The project serves as a flagship initiative in Wushan’s campaign to position itself as a gateway destination along the Three Gorges, one of China’s most famous scenic regions. By making the infrastructure itself a destination, authorities hope to extend tourist stays and increase spending in the local economy. The escalator links directly to cultural institutions, medical facilities, and educational centers, creating a multi-level network that integrates previously isolated neighborhoods into the broader urban fabric. For a county seeking to improve its urban quality while preserving its natural advantages, the sky ladder offers a model of how difficult terrain can be converted from a liability into a distinctive asset. The transparent glass design ensures that riders maintain visual contact with the landscape throughout the ascent, reinforcing the connection between urban development and natural beauty.
A New Peak in Mountain City Design
Chongqing already held claim to one of the world’s most famous escalators, the Crown Escalator, built in the 1990s to connect railway stations in the city’s central Yuzhong district. At 112 meters long, that structure became an icon of the municipality’s verticality and a tourist attraction in its own right. The Goddess Escalator has now officially eclipsed its predecessor, exceeding it in both length and construction complexity while serving a more practical daily transportation function rather than primarily moving tourists between transit hubs. The new system surpasses the Crown Escalator by nearly 800 meters in total length, establishing a new benchmark for outdoor vertical transportation.
The achievement fits within Chongqing’s broader reputation for infrastructure that defies conventional urban planning. The municipality’s monorail system famously runs directly through the 19th floor of a residential building at Liziba Station, a compromise born from limited flat land. Subway stations here plunge deeper than almost anywhere else on Earth, with some platforms sitting nearly 100 meters below surface level. These projects reflect the reality of a “Mountain City” built across ridges and cliffs rather than flat plains, where engineers must constantly innovate to connect communities separated by hundreds of meters of elevation. The Goddess Escalator extends this tradition into the outdoor environment, creating a vertical main street where none existed before. As China continues to urbanize its western regions, projects like the Wushan Goddess Escalator demonstrate how modern engineering can tame even the most challenging topography without destroying the natural character that makes these locations unique.
The Bottom Line
- The Wushan Goddess Escalator stretches 905 meters (2,969 feet) and rises 242 meters (794 feet), equivalent to an 80-story building, making it the world’s longest outdoor escalator system.

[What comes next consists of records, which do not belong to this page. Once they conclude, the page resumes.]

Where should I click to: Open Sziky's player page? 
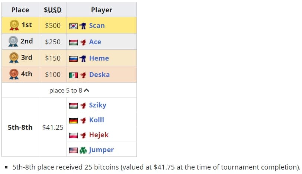(x=98, y=105)
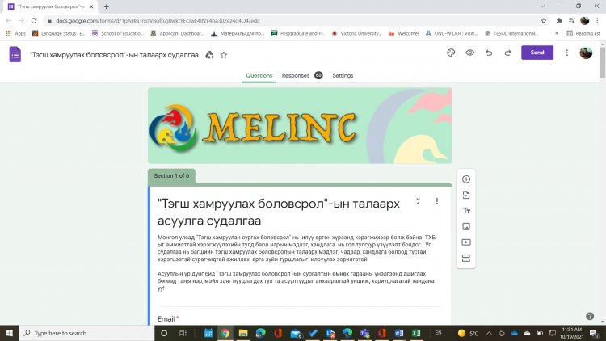Viewport: 606px width, 341px height.
Task: Switch to the Responses tab
Action: 296,75
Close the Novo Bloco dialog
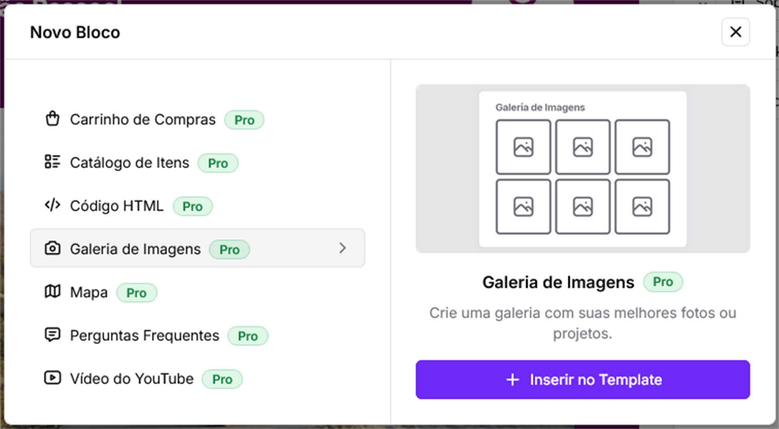Screen dimensions: 779x429 click(735, 32)
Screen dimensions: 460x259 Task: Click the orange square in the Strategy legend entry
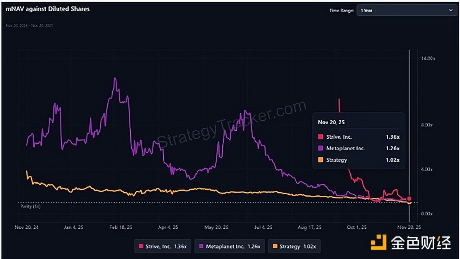click(x=275, y=246)
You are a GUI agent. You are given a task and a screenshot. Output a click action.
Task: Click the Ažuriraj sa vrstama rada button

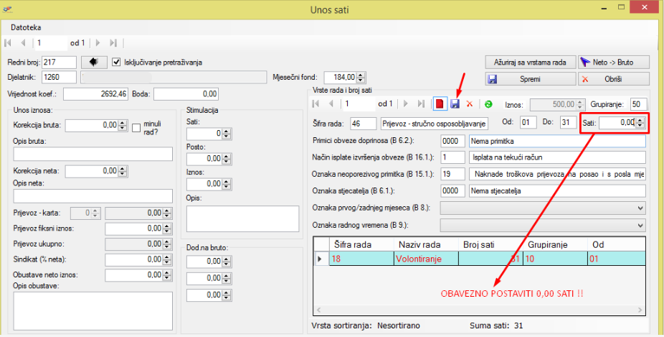529,63
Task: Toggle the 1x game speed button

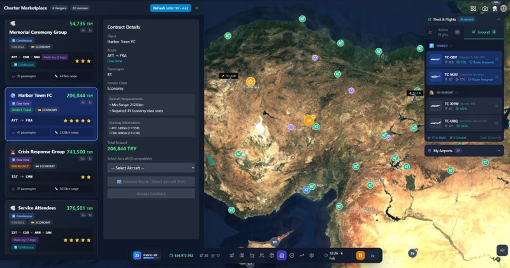Action: [x=373, y=255]
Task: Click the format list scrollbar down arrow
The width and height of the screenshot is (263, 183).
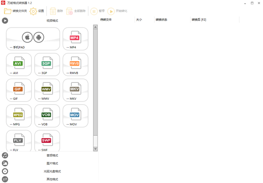Action: [96, 149]
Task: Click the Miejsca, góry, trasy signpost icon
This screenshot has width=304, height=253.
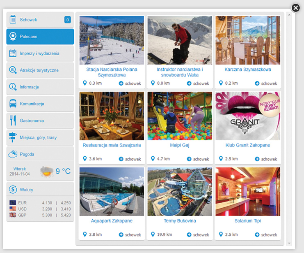Action: click(x=13, y=137)
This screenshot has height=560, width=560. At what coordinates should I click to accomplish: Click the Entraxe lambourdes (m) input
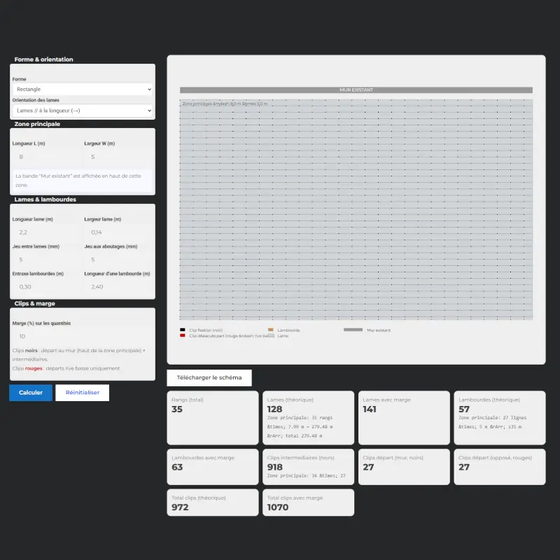pos(46,287)
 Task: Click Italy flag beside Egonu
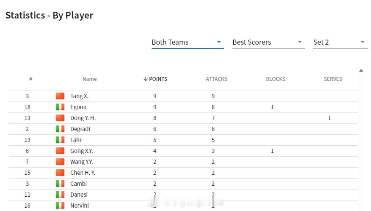coord(60,107)
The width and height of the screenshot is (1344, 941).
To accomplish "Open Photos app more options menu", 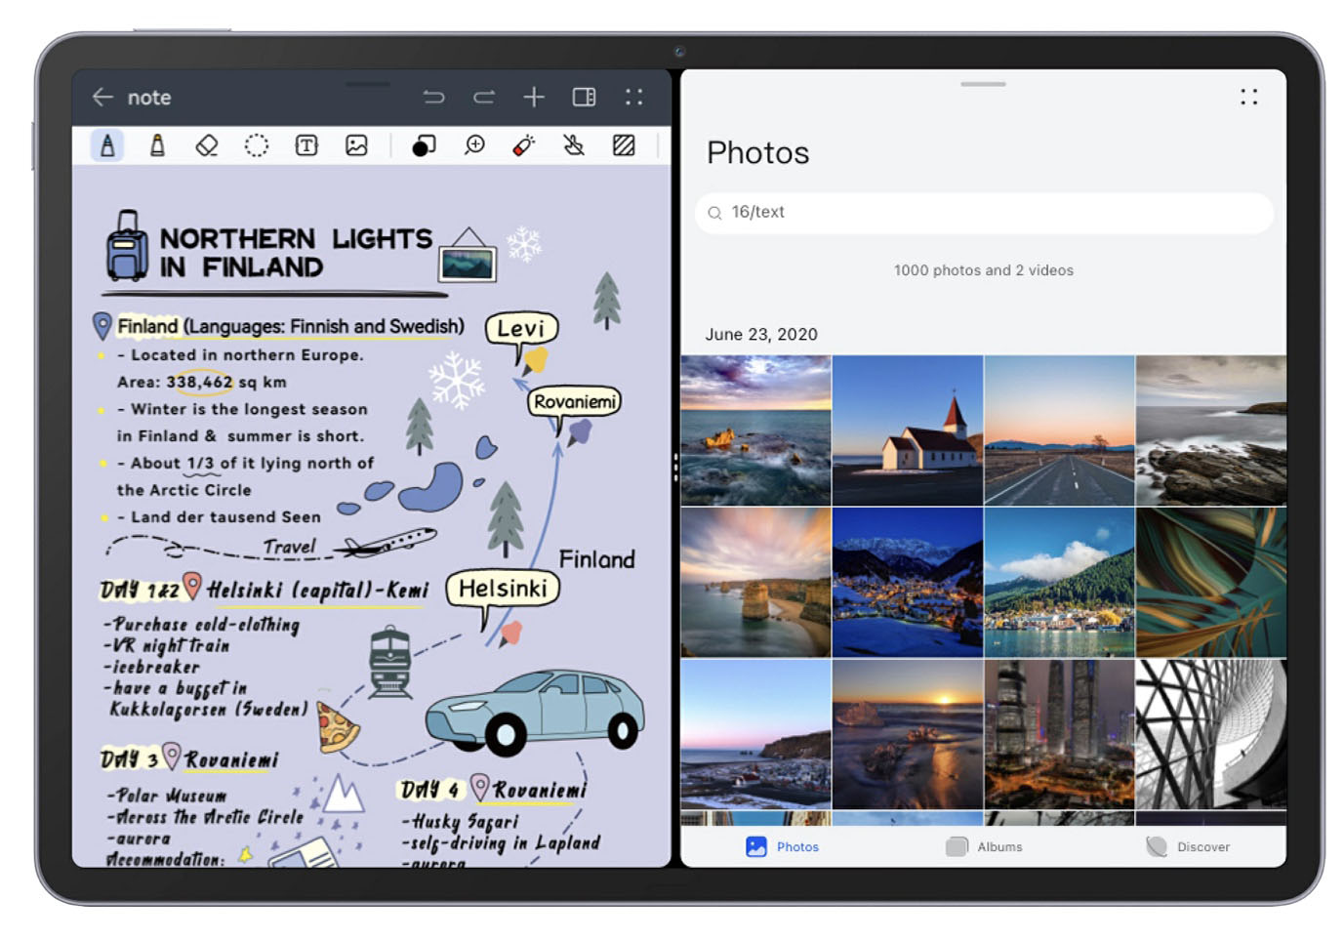I will 1248,97.
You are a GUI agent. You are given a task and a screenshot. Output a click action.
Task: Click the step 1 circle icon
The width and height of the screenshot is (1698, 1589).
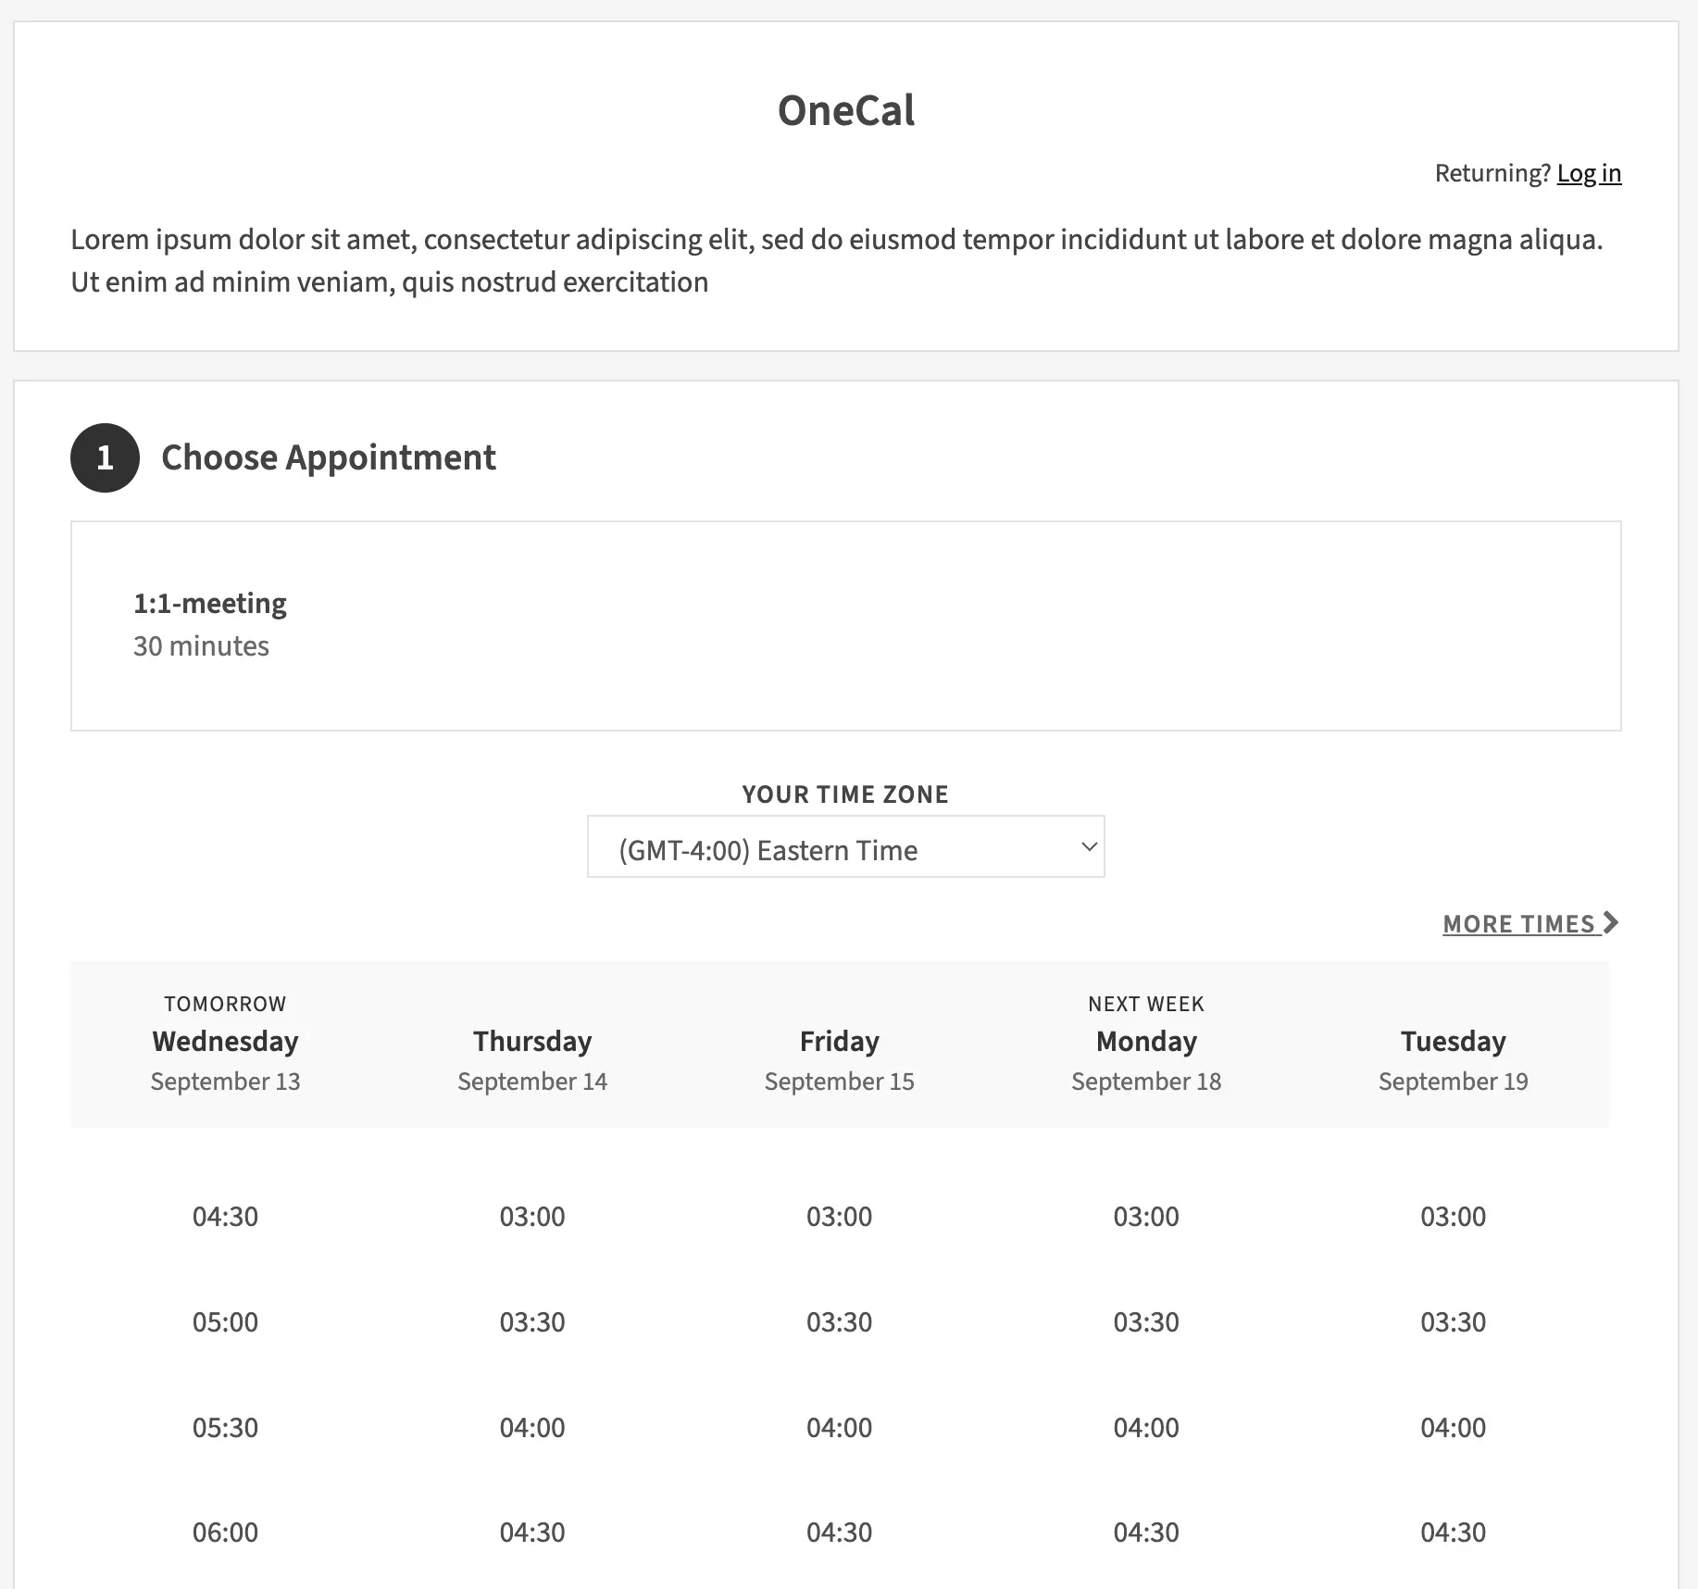105,457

- The network includes 21 escalators, eight elevators, four moving walkways, and pedestrian bridges, reducing commute times from one hour to 20 minutes for residents of Gaotang neighborhood.
- Located in Wushan County, Chongqing, the system opened February 17, 2026, and currently charges 3 yuan (approximately $0.40) per ride during its trial period.
- Designed by China Railway Eryuan Engineering Group with escalators manufactured by Schindler in Shanghai, the project overcame karst geology and slopes up to 60 percent using 3D stitching construction techniques.
- The structure features glass facades, three viewing platforms, and integrated lighting, serving both as essential transit for 9,000 daily users and a tourist attraction that drew 450,000 visitors during the Spring Festival.